#### Dataset entries ####

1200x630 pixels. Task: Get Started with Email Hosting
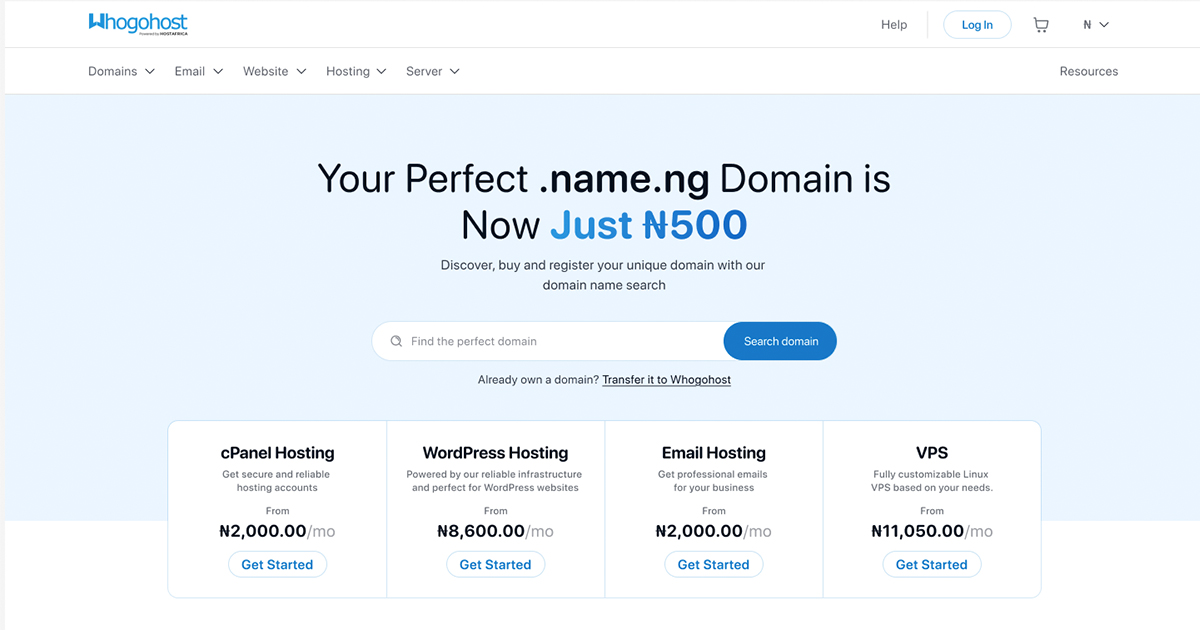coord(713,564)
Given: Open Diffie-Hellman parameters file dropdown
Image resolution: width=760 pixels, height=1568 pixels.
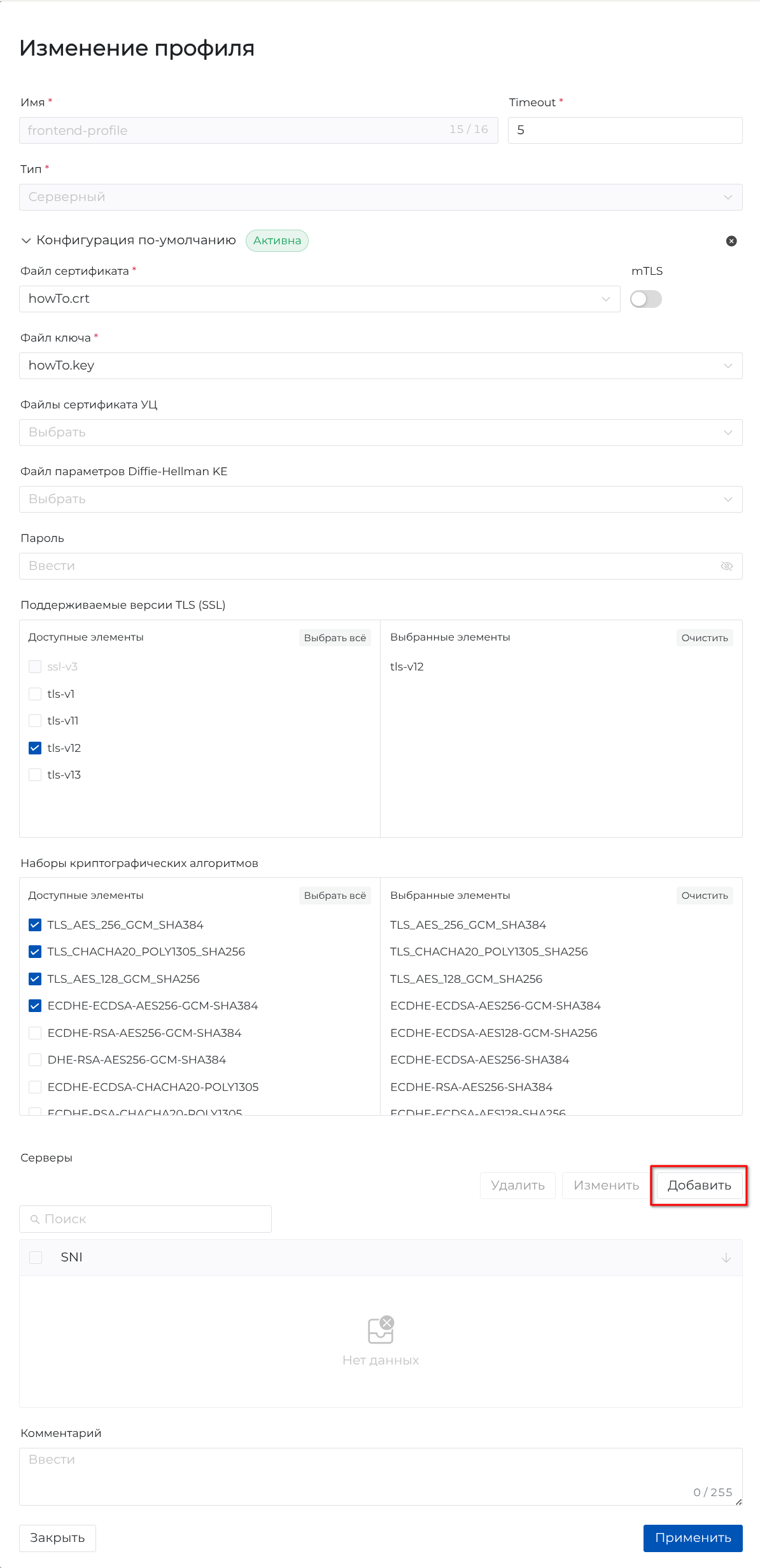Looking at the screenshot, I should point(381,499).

####

**Task description:** Retype all entries above verbatim; no pictures belong in the copy.

**Exercise answer:**
1200x630 pixels. Task: Get Started with Email Hosting
coord(713,564)
Given: Open Diffie-Hellman parameters file dropdown
Image resolution: width=760 pixels, height=1568 pixels.
Looking at the screenshot, I should point(381,499).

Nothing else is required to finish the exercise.